As everyone knows, investing in stocks or bonds can be highly profitable, but it can also be risky. If you aren’t careful, you can lose all of your money in one bad investment decision.
So how do you know when you are doing something right? The answer to that question lies in your approach to the process of analyzing and selecting stocks or bonds to buy and sell and how careful you are about following it.
By understanding the five excellent characteristics of a successful investor and the five common pitfalls that cause many investors to lose money, you will greatly increase your chances of success in this game of high-stakes gambling.
Any investor is only as good as his or her worst investments. A broad portfolio can minimize risk by spreading your money across several different types of assets and industries. This way, if one asset class or industry isn’t performing well, you have others to fall back on.
The first and most important characteristic is patience. If you are truly going to be successful as an investor, you have to be willing to sit on your hands for months or even years waiting for that perfect investment opportunity.

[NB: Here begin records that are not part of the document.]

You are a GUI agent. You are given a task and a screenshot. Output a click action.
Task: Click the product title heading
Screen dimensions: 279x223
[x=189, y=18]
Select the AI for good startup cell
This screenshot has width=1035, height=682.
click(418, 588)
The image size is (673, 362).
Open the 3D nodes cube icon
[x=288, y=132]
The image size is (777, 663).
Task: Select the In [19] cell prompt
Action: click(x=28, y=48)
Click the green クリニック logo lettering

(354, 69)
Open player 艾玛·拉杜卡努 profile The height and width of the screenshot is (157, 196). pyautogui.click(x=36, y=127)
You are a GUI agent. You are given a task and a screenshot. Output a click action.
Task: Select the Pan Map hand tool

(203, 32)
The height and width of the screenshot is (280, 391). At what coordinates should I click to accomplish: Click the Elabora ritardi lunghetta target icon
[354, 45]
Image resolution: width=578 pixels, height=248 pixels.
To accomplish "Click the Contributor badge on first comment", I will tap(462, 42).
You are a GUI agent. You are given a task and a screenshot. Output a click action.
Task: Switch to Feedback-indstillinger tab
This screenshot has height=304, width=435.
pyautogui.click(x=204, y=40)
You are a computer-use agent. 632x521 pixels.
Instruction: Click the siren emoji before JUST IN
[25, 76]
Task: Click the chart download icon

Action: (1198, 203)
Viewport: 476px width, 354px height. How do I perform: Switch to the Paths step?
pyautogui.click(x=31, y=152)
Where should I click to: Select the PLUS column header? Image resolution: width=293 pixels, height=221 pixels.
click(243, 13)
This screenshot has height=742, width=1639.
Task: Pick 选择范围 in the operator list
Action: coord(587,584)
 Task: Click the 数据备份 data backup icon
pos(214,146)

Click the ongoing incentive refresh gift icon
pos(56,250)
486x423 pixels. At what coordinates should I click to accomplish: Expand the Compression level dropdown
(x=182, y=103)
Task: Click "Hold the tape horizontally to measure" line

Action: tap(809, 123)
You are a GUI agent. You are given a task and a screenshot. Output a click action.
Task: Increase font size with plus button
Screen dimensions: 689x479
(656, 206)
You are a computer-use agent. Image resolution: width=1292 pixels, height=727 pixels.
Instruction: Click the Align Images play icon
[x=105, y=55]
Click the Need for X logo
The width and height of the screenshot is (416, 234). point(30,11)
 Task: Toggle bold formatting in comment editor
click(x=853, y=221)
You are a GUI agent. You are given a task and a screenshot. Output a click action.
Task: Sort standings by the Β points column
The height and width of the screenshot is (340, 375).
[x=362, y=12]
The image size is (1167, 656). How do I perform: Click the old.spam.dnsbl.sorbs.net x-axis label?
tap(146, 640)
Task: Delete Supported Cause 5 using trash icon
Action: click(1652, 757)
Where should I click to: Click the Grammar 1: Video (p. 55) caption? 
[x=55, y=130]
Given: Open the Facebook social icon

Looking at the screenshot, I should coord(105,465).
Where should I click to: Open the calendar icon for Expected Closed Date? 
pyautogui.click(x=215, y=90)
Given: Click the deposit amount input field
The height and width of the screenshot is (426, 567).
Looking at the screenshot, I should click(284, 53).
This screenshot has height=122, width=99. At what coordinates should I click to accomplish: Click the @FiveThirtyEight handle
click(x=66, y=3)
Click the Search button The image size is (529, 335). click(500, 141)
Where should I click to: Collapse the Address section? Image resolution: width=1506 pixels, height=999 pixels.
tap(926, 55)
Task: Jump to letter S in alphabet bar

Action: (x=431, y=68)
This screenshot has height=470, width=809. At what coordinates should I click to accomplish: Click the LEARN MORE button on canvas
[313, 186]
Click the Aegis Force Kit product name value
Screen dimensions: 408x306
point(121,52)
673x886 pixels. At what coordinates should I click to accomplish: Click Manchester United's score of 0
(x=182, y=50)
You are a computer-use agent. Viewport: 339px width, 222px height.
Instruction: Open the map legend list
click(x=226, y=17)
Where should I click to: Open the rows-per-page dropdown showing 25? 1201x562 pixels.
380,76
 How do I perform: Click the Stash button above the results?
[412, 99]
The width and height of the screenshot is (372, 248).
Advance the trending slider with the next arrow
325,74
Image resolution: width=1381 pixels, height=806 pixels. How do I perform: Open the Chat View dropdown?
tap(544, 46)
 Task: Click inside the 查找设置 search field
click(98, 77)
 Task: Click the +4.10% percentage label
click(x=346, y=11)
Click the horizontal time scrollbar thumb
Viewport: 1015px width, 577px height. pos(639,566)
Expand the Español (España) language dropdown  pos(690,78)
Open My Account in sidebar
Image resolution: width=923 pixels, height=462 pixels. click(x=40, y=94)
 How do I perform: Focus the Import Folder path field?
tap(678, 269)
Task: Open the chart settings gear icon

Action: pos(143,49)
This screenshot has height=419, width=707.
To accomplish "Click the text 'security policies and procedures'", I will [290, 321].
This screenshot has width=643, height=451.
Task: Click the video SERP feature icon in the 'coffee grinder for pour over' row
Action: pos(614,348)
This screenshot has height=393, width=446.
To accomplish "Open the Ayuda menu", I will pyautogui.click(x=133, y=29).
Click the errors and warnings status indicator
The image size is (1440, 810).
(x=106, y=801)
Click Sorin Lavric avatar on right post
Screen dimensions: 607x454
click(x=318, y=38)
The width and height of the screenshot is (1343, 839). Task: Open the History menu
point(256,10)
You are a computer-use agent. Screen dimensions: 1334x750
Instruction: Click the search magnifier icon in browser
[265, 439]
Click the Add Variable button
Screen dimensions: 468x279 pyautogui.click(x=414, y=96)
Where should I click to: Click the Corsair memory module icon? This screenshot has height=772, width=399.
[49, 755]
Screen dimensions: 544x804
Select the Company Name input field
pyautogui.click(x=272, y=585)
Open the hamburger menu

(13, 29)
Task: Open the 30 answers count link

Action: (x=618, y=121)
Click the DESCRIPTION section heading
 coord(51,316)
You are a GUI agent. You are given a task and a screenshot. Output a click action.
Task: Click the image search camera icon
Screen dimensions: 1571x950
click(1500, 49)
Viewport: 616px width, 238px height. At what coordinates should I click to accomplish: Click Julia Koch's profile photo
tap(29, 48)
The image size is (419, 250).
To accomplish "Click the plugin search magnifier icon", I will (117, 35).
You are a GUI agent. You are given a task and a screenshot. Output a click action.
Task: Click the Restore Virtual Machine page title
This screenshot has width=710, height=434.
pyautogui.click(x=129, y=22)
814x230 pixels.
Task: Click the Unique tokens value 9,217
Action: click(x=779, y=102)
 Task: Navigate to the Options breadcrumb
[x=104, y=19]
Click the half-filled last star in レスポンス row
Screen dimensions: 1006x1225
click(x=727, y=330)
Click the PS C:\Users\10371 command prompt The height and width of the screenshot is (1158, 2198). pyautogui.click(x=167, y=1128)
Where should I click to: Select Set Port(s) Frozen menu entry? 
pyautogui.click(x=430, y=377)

That might sound like torture, but as Warren Buffett says: To invest successfully over a lifetime does not require a stratospheric IQ, unusual business insights, or inside information.
Understanding your risk profile
One of your most important considerations as an investor is your risk profile. This is simply how much risk you’re willing to accept and/or can tolerate. If you’re really new to investing, don’t be discouraged by all these big words.
Keep it simple: What are you saving for, and when do you need it? Are there any health or family issues that could put a strain on your finances?
A steady plan for success
The best way to ensure that you’ll be able to meet your investment goals is by having a financial plan. As an example, if you expect to rely on Social Security income after retirement, chances are you won’t want to tie up too much of your money in stock investments.
Investing in yourself
This is an investment in your future. It pays off slowly, it may not feel like you’re achieving anything, but it sets you up for greater opportunities in your professional life. It will also make you more marketable and able to command a higher salary.
You can choose to invest in skills such as learning new technologies or language skills. You can do work experience which sets you up for either more autonomy or higher pay down the line if it leads to promotion.